Leaving out the pictures, write out exactly each line from the line with "Task: Click the Google" through the close of the listing below.

#### Exercise data:
--- START ---

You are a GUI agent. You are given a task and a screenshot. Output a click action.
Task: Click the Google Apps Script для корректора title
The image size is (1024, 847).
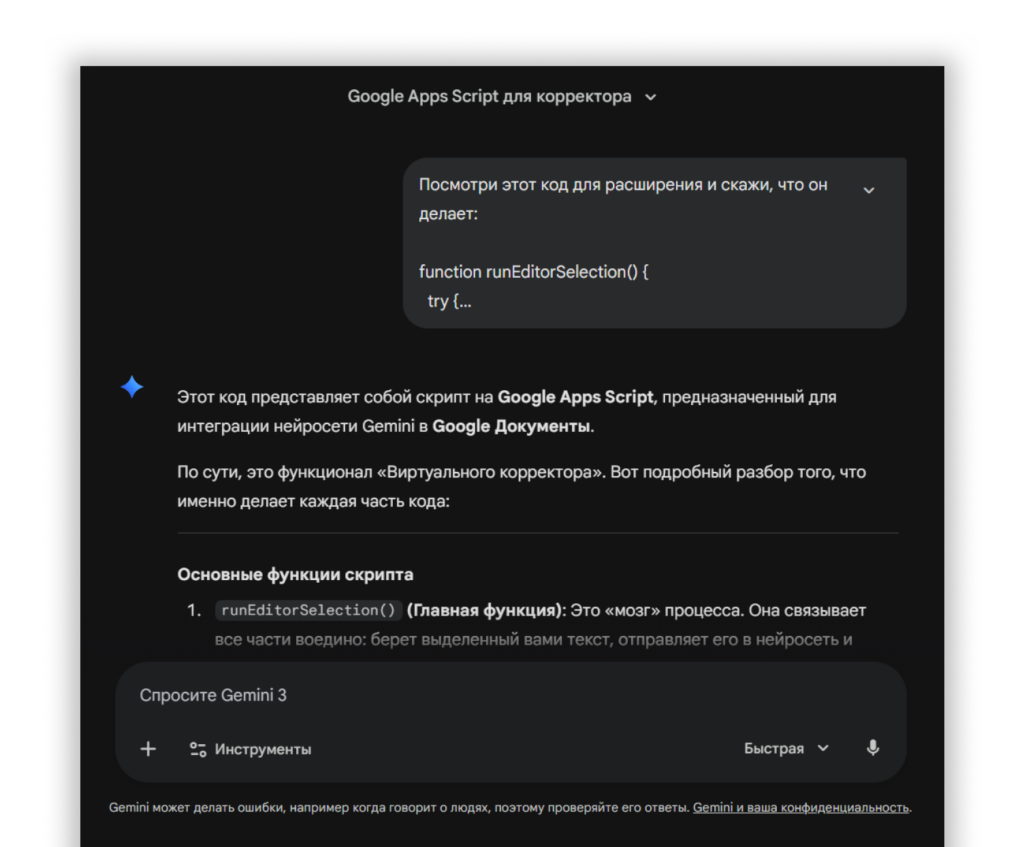489,97
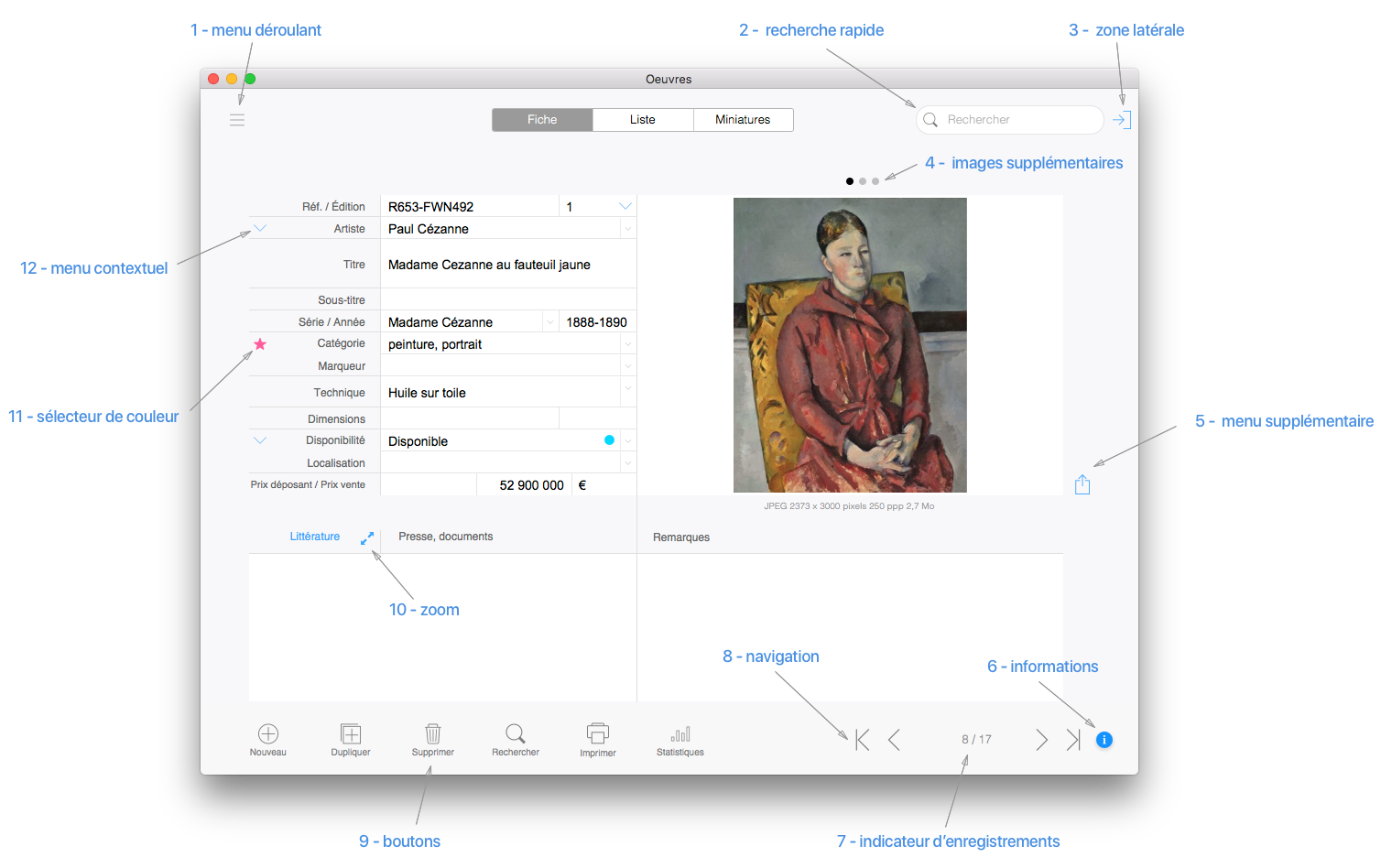1381x868 pixels.
Task: Click the Nouveau plus icon
Action: [268, 734]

--- END ---

#### Solved exercise:
Task: Click the Google Apps Script для корректора title
The image size is (1024, 847).
489,97
1381x868 pixels.
Task: Click the Nouveau plus icon
Action: [268, 734]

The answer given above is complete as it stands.